[The task]: Starting at the line with "Task: Click the Protein Name column header" and ending at the line with "You are a computer-use agent.", print exactly the lines of the entries below. Pictures do not belong in the copy.

[Dataset extract]:
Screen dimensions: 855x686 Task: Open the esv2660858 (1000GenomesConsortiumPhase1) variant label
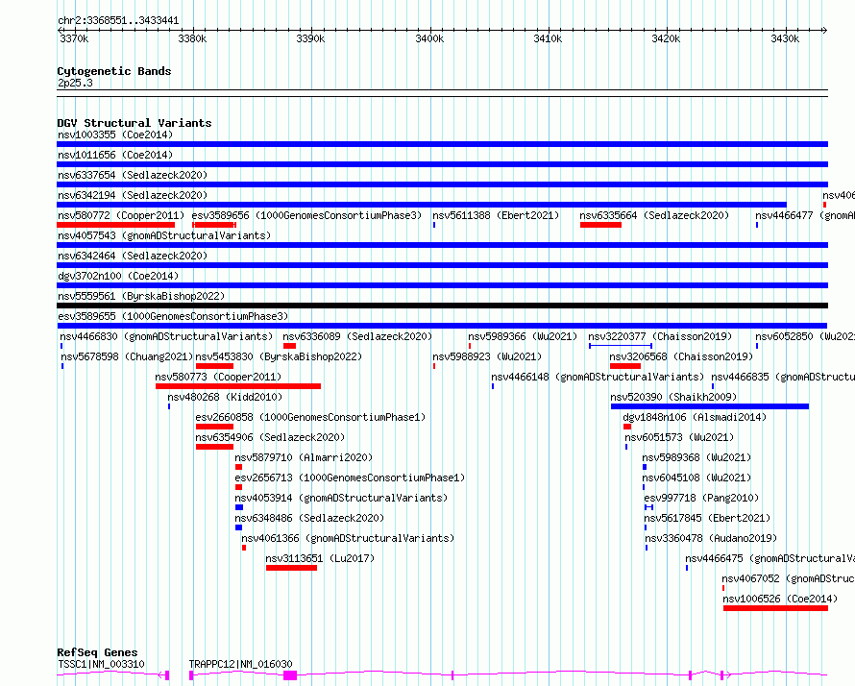click(x=310, y=418)
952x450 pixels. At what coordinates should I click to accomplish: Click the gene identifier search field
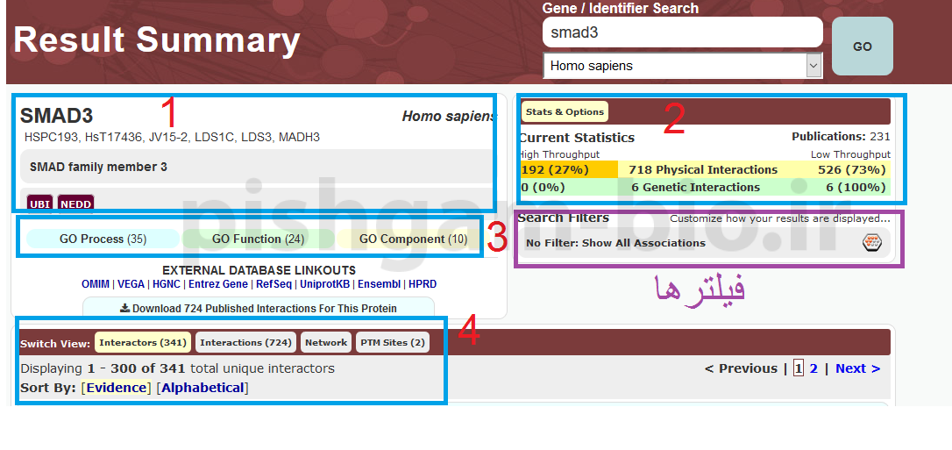click(682, 32)
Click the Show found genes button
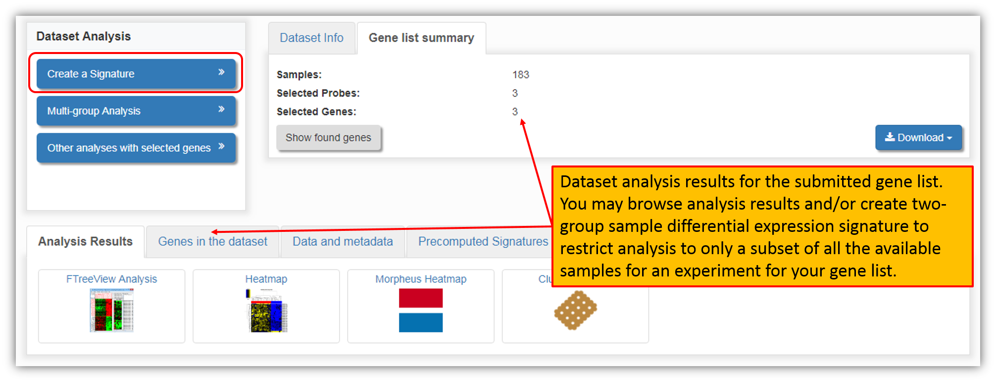The width and height of the screenshot is (996, 382). 328,138
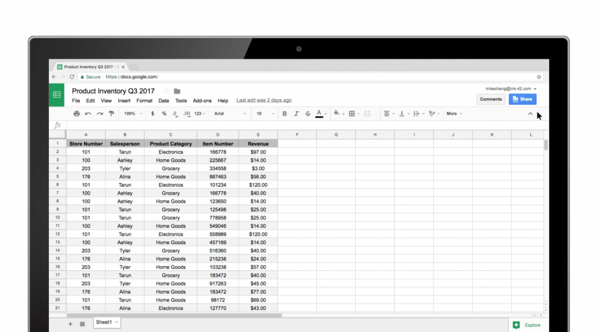
Task: Format cells as currency with dollar icon
Action: coord(152,114)
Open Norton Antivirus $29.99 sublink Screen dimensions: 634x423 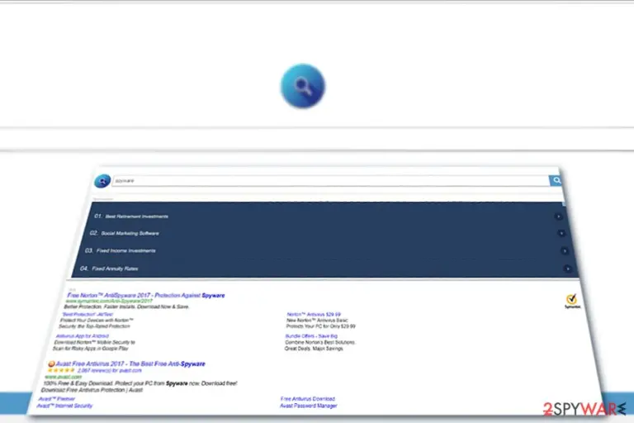(314, 314)
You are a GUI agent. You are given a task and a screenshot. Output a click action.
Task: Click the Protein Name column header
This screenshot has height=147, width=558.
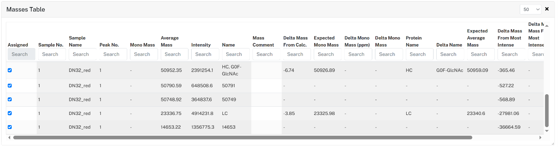click(x=414, y=41)
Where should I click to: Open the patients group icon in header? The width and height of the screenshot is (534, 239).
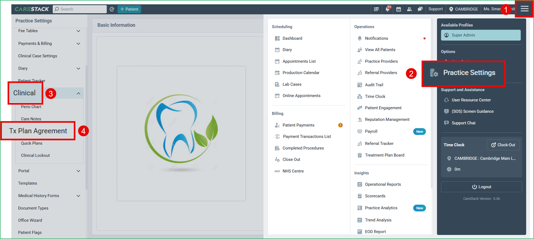[x=409, y=9]
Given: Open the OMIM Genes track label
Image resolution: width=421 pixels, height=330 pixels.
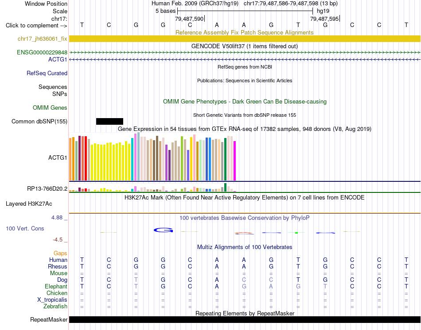Looking at the screenshot, I should (50, 108).
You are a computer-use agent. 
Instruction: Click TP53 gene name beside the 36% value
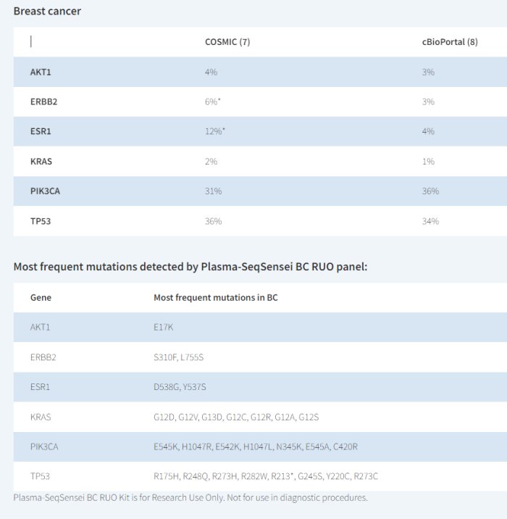41,221
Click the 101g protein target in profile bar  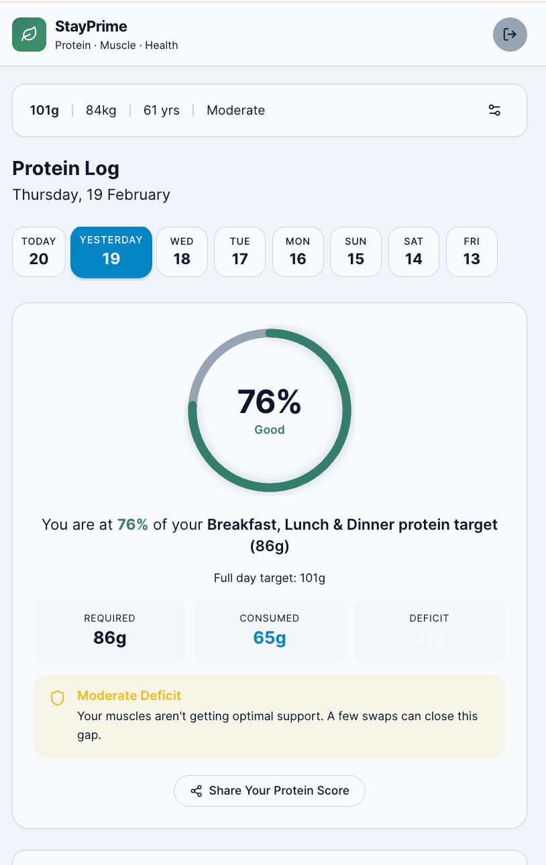pos(44,110)
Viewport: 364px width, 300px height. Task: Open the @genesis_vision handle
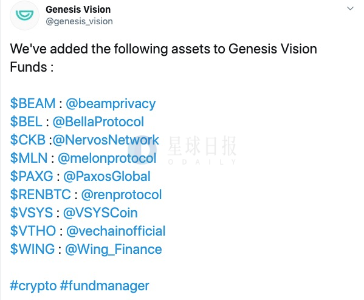pyautogui.click(x=79, y=21)
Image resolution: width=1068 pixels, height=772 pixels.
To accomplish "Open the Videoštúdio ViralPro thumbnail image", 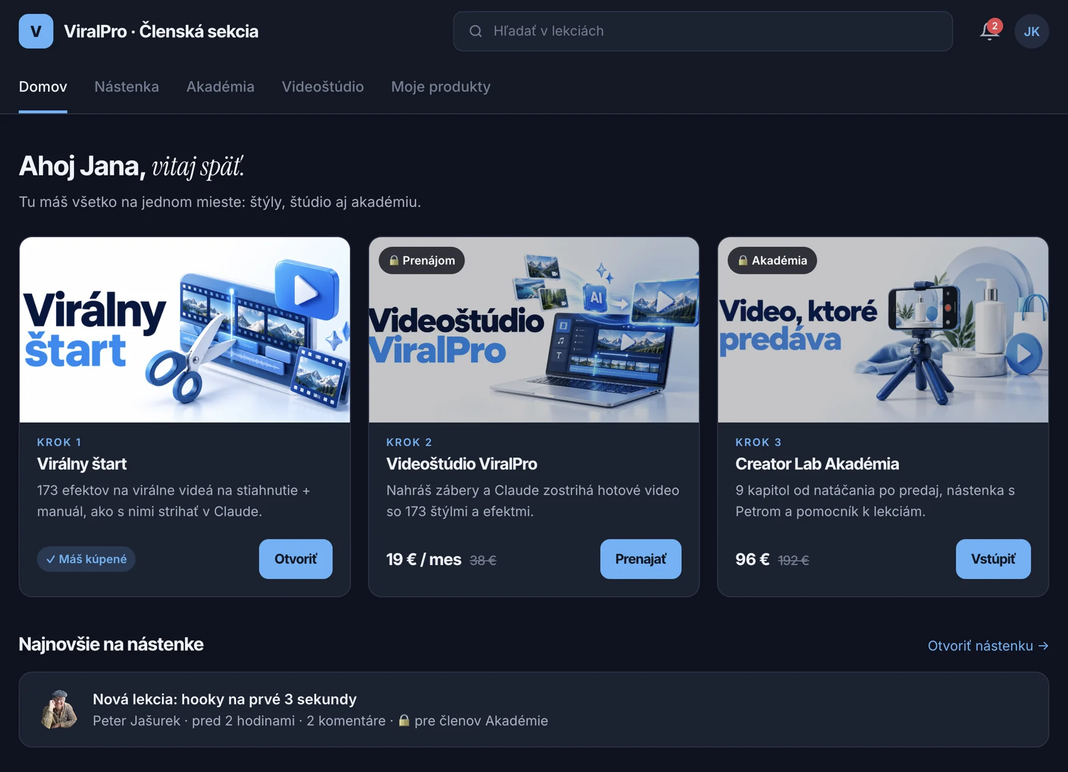I will coord(534,330).
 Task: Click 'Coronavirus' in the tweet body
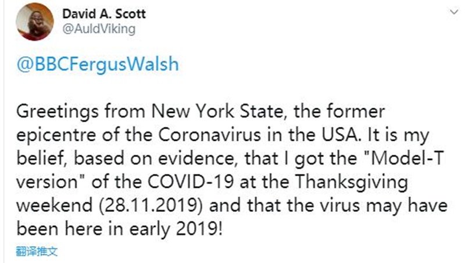click(x=209, y=135)
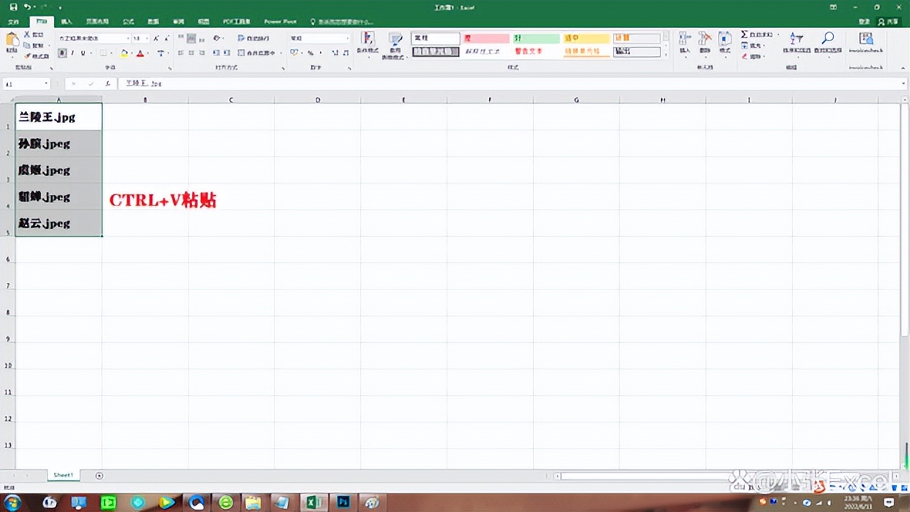The image size is (910, 512).
Task: Click the Insert Cells (插入) icon
Action: [685, 41]
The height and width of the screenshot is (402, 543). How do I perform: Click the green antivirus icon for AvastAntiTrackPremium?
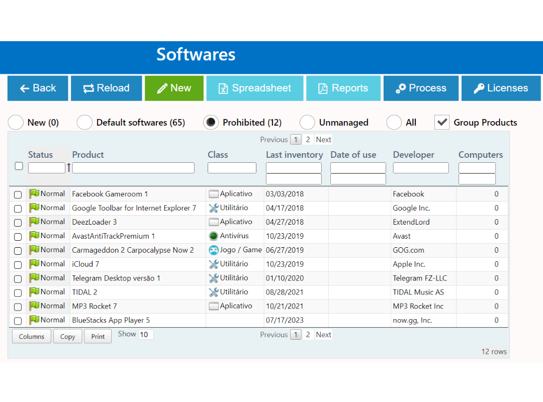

[Result for this task]:
Task: Click the Protein Name column header
This screenshot has height=147, width=558.
click(x=414, y=41)
Where should I click to: Open the patients group icon in header? The width and height of the screenshot is (534, 239).
[x=409, y=9]
Given: Open the OMIM Genes track label
Image resolution: width=421 pixels, height=330 pixels.
Looking at the screenshot, I should (50, 108).
You are a computer-use agent. 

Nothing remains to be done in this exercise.